Optionele stappen voordat u Setup uitvoert
Setup Downloader handmatig uitvoeren
Als u de bijgewerkte Installatiebestanden voor Configuration Manager wilt downloaden, kunt u Setup Downloader uitvoeren. Als de computer waarop u Setup uitvoert niet is verbonden met internet of als u verwacht meerdere siteservers te installeren, kunt u overwegen Setup Downloader te gebruiken om de vereiste updates naar Setup te downloaden. Hier volgt aanvullende informatie:
- Standaard maakt Setup verbinding met internet om bijgewerkte Installatiebestanden te downloaden.
- De bestanden worden standaard opgeslagen in de map Redist.
- U kunt Setup doorsturen naar een locatie in uw netwerk waar u eerder een kopie van deze bestanden hebt opgeslagen.
Vereistencontrole handmatig uitvoeren
Als u problemen wilt identificeren en oplossen voordat u Setup uitvoert om een site te installeren en voordat u een sitesysteemfunctie op een server installeert, kunt u Prerequisite Checker uitvoeren. Met vereistencontrole wordt ervoor gezorgd dat de computer voldoet aan de vereisten voor het hosten van de site- of sitesysteemrol.
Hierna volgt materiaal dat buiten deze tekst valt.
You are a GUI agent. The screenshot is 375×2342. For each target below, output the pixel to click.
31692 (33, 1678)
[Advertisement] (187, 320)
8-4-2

Hier volgt aanvullende informatie:
- Standaard voert Setup Vereiste controle uit.
- Als er fouten optreden, wordt de installatie gestopt totdat het probleem is opgelost.
Optionele poorten identificeren
U kunt optionele poorten identificeren voor sitesystemen en clients die moeten worden gebruikt. Hier volgt aanvullende informatie:
- Sitesystemen en -clients gebruiken standaard vooraf gedefinieerde poorten om te communiceren.
- Tijdens de installatie kunt u alternatieve poorten configureren.
Zie Gebruikte poorten voor meer informatie.